Miaoqian Lin (Institute of Information Engineering, Chinese Academy of Sciences, Beijing, China; School of Cyber Security, University of Chinese Academy of Sciences, China), Kai Chen (Institute of Information Engineering, Chinese Academy of Sciences, Beijing, China; School of Cyber Security, University of Chinese Academy of Sciences, China), Yi Yang (Institute of Information Engineering, Chinese Academy of…

Modern software often provides diverse APIs to facilitate development. Certain APIs, when used, can affect variables and require post-handling, such as error checks and resource releases. Developers should adhere to their usage specifications when using these APIs. Failure to do so can cause serious security threats, such as memory corruption and system crashes. Detecting such misuse depends on comprehensive API specifications, as violations of these specifications indicate API misuse. Previous studies have proposed extracting API specifications from various artifacts, including API documentation, usage patterns, and bug patches. However, these artifacts are frequently incomplete or unavailable for many APIs. As a result, the lack of specifications for uncovered APIs causes many false negatives in bug detection.

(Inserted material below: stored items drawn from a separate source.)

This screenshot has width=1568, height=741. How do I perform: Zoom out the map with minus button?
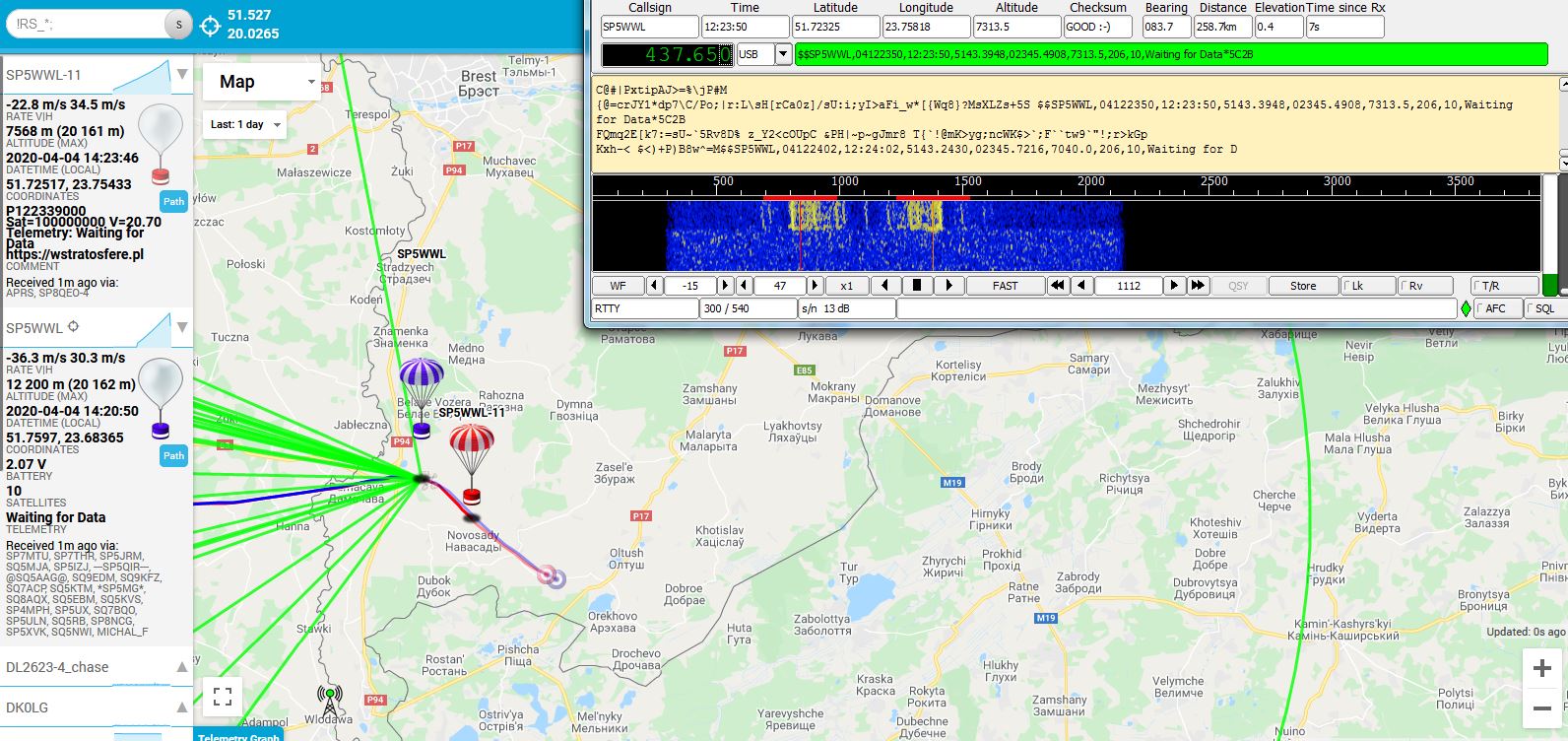(1542, 708)
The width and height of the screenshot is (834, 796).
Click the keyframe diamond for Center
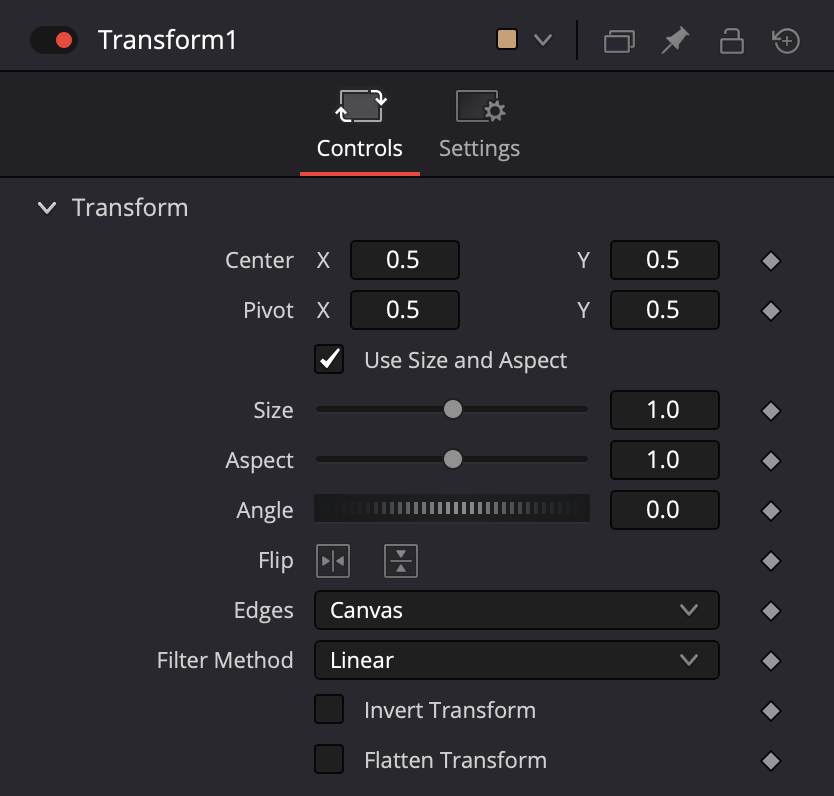tap(771, 260)
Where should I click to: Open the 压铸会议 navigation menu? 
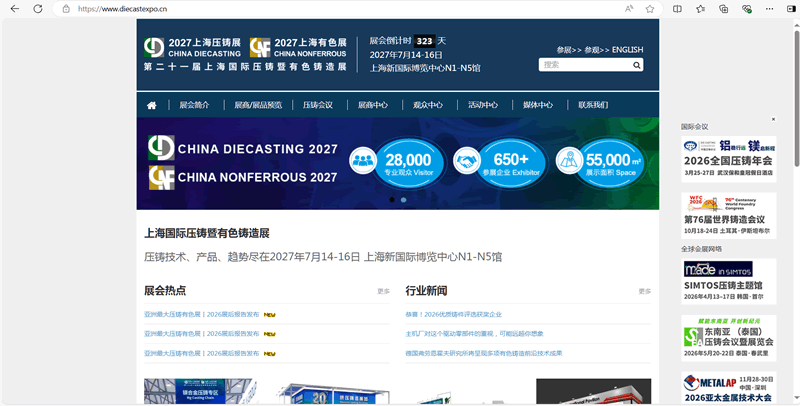coord(318,105)
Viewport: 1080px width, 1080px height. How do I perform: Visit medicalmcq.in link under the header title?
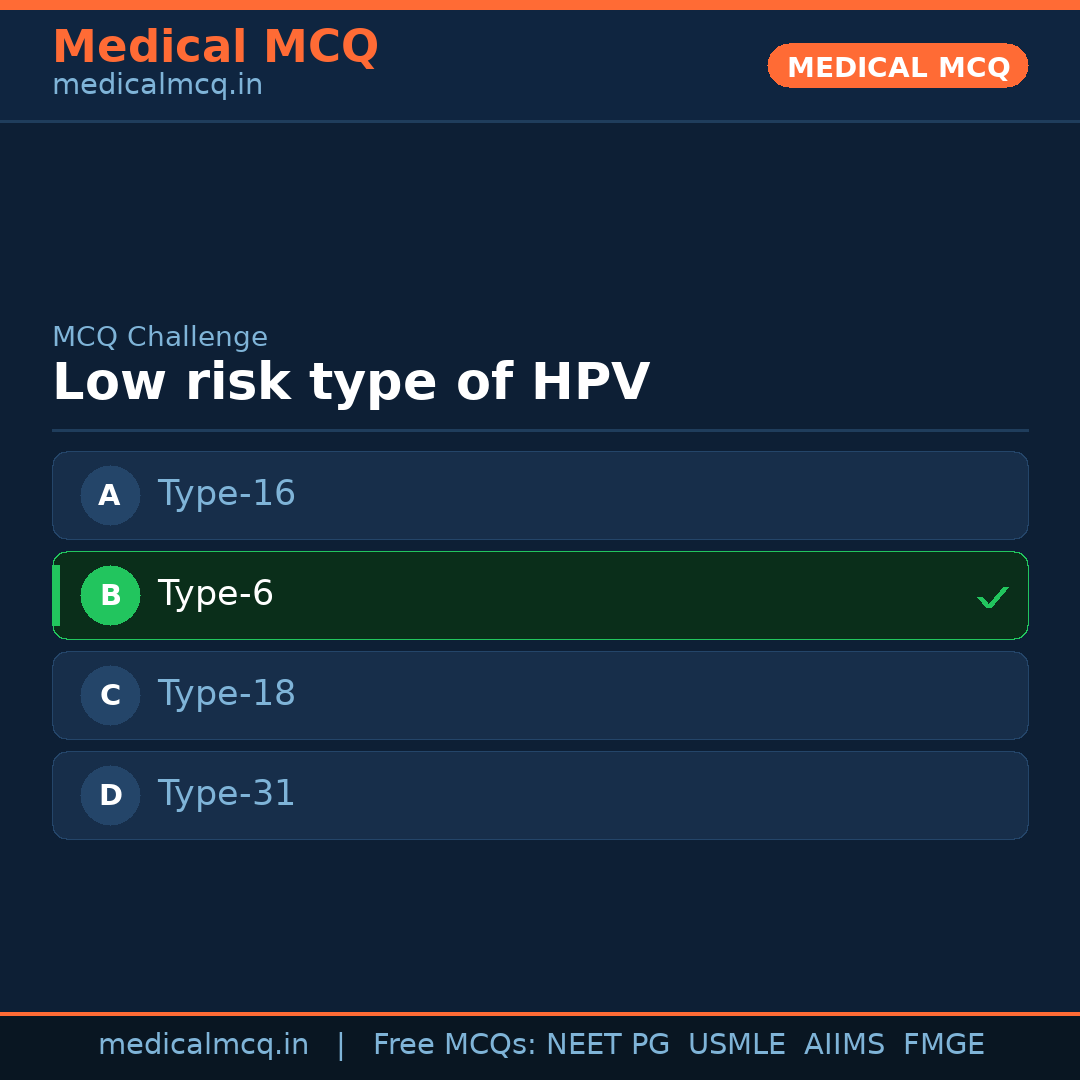[157, 86]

In this paper, we introduce the idea of API Specification Propagation, which suggests that API specifications propagate through hierarchical API call chains. In particular, modern software often adopts a hierarchical API design, where high-level APIs build on low-level ones. When high-level APIs wrap low-level ones, they may inherit the corresponding specifications. Based on this idea, we present APISpecGen, which uses known specifications as seeds and performs bidirectional propagation analysis to generate specifications for new APIs. Specifically, given the seed specifications, APISpecGen infers which APIs the specifications might propagate to or originate from. To further generate specifications for the inferred APIs, APISpecGen combines API usage and validates them using data-flow analysis based on the seed specifications. Besides, APISpecGen iteratively uses the generated specifications as new seeds to cover more APIs. For efficient and accurate analysis, APISpecGen focuses only on code relevant to the specifications, ignoring irrelevant semantics. We implemented APISpecGen and evaluated it for specification generation and API misuse detection. With 6 specifications as seeds, APISpecGen generated 7332 specifications. Most of the generated specifications could not be covered by state-of-the-art work due to the quality of their sources. With the generated specifications, APISpecGen detected 186 new bugs in the Linux kernel, 113 of them have been confirmed by the developers, with 8 CVEs assigned.